WORK REQUIRED:
Look through the material and copy each line holding "icon".

═════ SUPPLIED INFORMATION ═════

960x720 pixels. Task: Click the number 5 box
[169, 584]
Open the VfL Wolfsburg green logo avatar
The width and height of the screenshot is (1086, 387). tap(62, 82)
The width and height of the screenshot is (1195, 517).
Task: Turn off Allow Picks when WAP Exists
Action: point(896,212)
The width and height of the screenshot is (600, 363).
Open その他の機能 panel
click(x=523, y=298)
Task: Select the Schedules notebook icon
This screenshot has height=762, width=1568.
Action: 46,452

═════
═════ SUPPLIED INFORMATION ═════

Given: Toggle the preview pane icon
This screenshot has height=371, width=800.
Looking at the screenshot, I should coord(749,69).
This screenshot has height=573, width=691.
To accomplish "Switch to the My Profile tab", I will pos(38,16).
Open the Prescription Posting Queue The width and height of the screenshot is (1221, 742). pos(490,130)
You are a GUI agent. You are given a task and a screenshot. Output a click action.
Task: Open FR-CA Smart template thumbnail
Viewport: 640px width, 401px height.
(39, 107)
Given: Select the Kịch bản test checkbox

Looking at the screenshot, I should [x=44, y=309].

═════
═════ SUPPLIED INFORMATION ═════

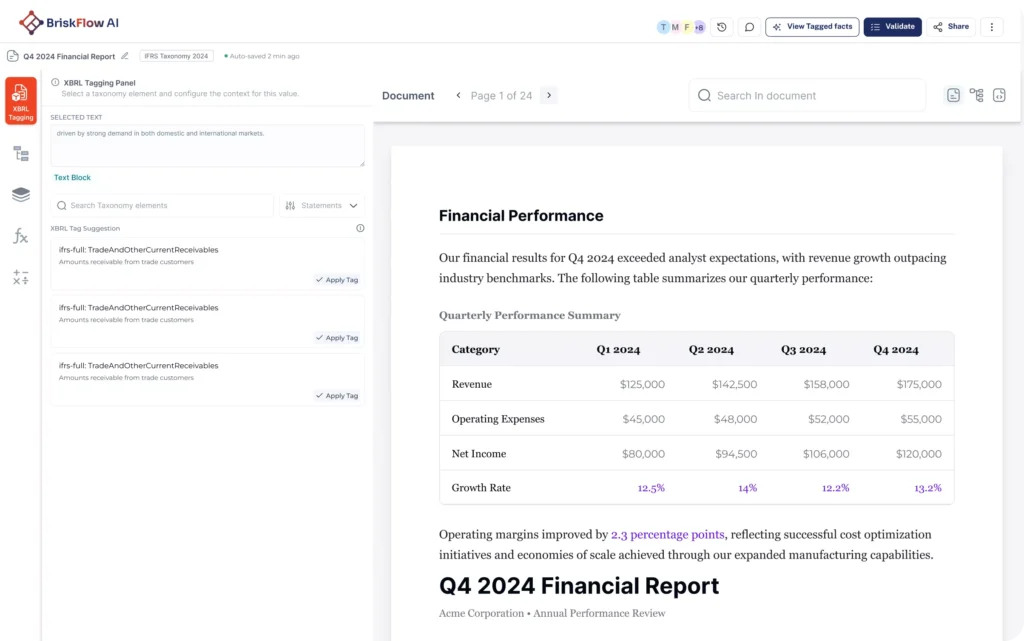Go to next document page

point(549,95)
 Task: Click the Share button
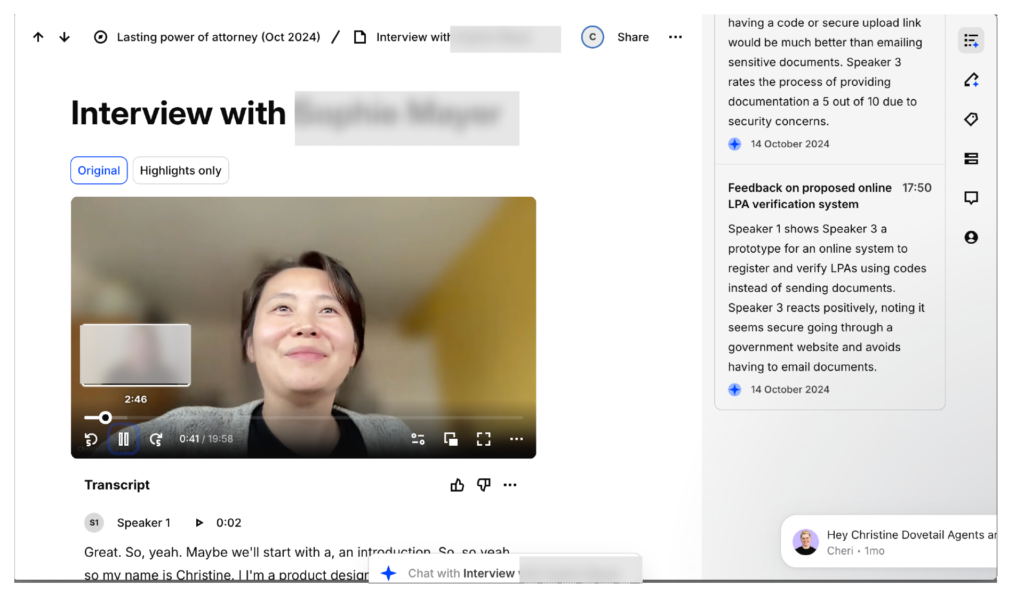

═════

RESPONSE TO THE TASK:
Task: Select the Schedules notebook icon
Given: Toggle the preview pane icon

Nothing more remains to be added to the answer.